### VectorsShortest Distance from a Point to a Line

#### Introduction

This tutorial presents a relatively straight forward explanation of how the shortest distance between a point and a line can be calculated. Readers who have searched the internet for information on this topic know there is no shortage of confusing, and often confused, "explanations" about point-to-line calculations.

Computer graphics typically deals with lines in 3D space as those defined by points that provide the coordinates of the start and end of a line. This tutorial refers to such lines as "line segments". The shortest distance between a point and a line segment may be the length of the perpendicular connecting the point and the line or it may be the distance from either the start or end of the line.

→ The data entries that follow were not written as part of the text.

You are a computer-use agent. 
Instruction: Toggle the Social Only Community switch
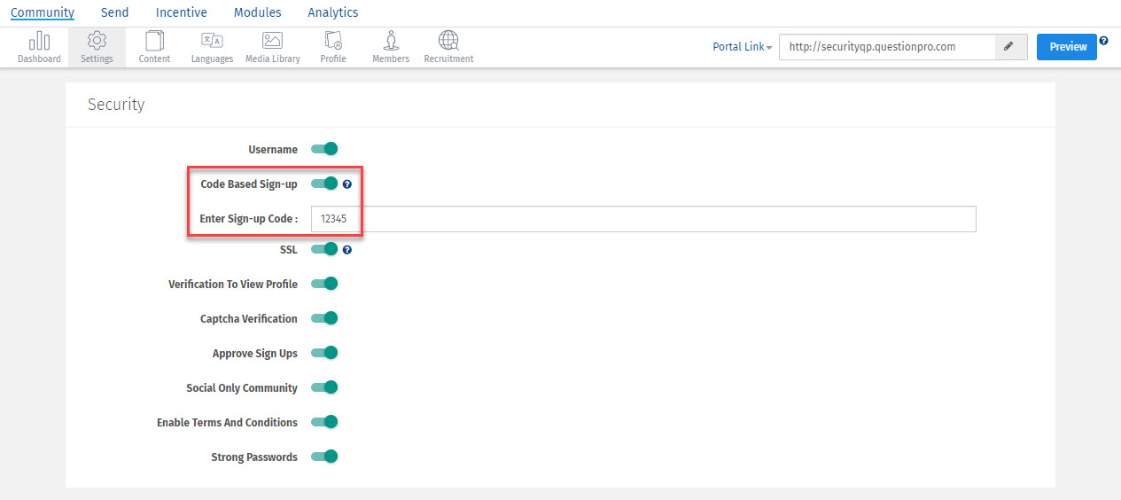click(325, 387)
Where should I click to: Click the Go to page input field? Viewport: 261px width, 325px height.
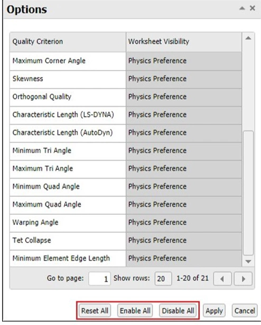[99, 279]
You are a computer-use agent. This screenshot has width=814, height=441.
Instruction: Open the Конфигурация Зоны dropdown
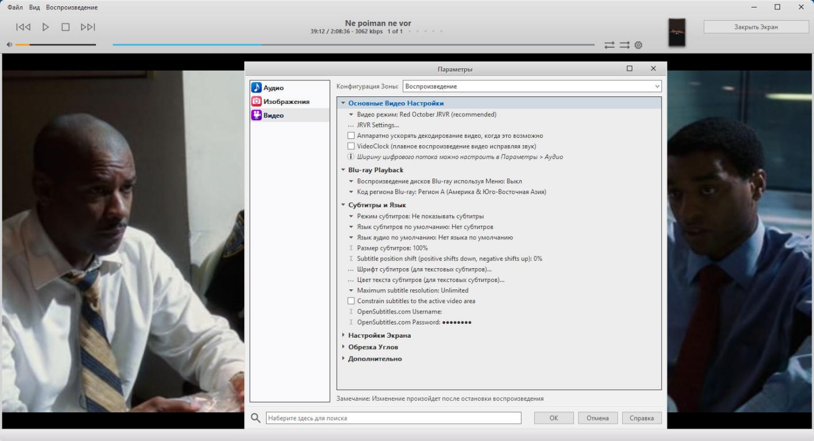532,86
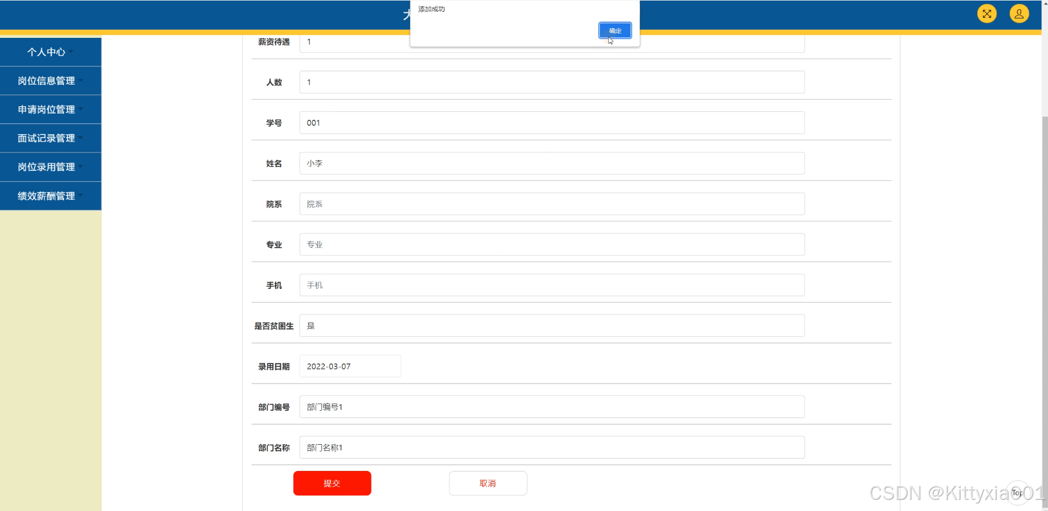Open the user profile icon in header

(x=1019, y=14)
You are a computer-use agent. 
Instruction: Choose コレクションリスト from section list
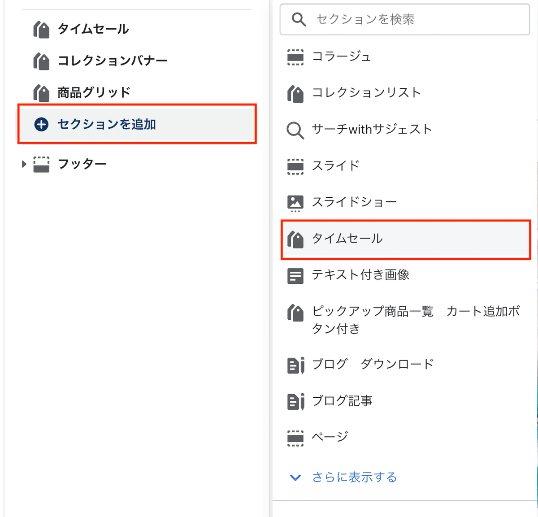click(x=406, y=93)
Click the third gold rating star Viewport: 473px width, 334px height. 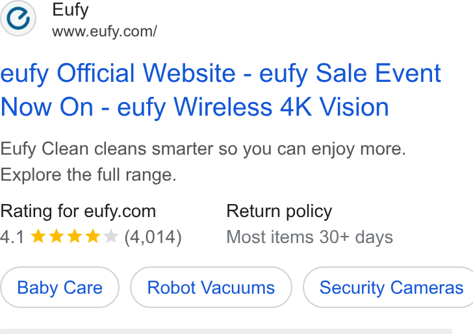[75, 236]
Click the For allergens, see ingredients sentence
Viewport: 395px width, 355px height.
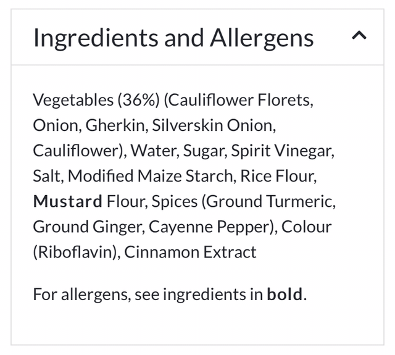point(147,294)
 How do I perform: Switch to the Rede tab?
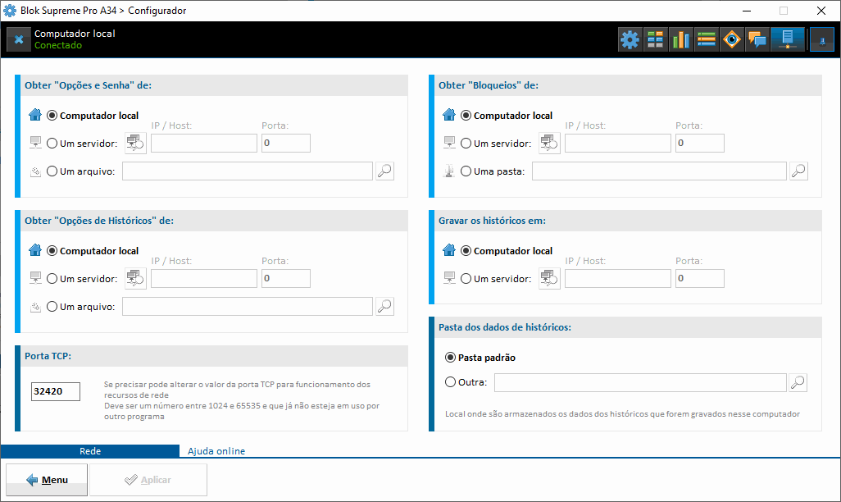click(x=90, y=451)
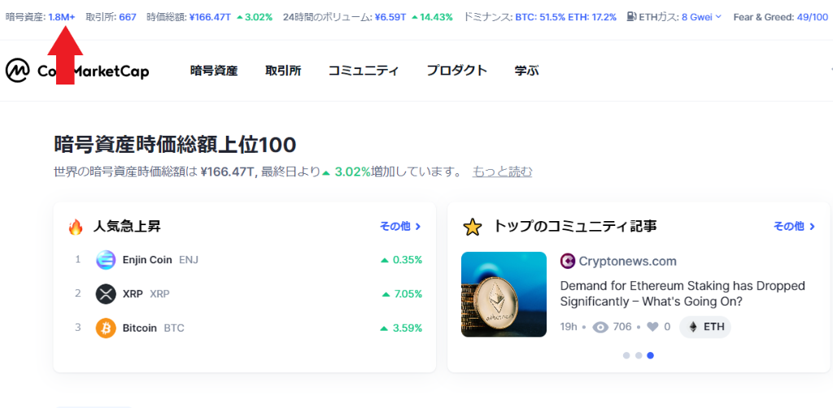Viewport: 833px width, 408px height.
Task: Open the 学ぶ menu item
Action: [x=526, y=71]
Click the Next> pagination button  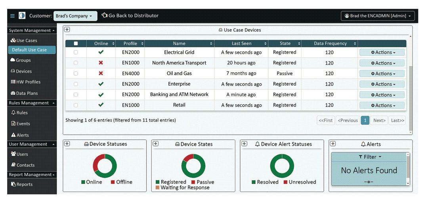(x=379, y=120)
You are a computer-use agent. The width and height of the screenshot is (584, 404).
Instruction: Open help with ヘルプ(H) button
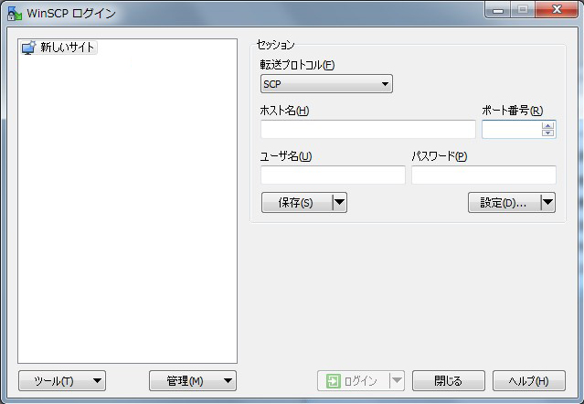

For example, point `P` in figure 1B is bounded by the two gray perpendicular lines and as such the shortest distance is the length of the perpendicular green line `d2`. The points in figures 1A and 1C are outside their respective starting and ending perpendiculars and consequently the shortest distance must be calculated from either the start or the end of the line segment. Figure 1

#### To B or not to B?

The python procedure presented in listing 1 primarily depends on the use the vector dot product to determine if the shortest distance is `d2`, case `B`, or `d1` or `d3` shown cases `A` and `C`. The procedure `pnt2line` uses a few vector procs that are implemented in,
vectors.py.
Figures 4 to 8 illustrate each calculation performed by `pnt2line`. Consider the point and the line segment shown in figurs 2 and 3.

##### Coordinate Inputs

`Line:`

`    start (1, 0, 2) end (4.5, 0, 0.5)`
`Point:`
`    pnt (2, 0, 0.5)` Figure 2

The Y coordinates of the line and point are zero and as such both lie on the XZ plane. Figure 3

##### Step 1

Convert the line and point to vectors. The coordinates of the vector representing the point are relative to the start of the line.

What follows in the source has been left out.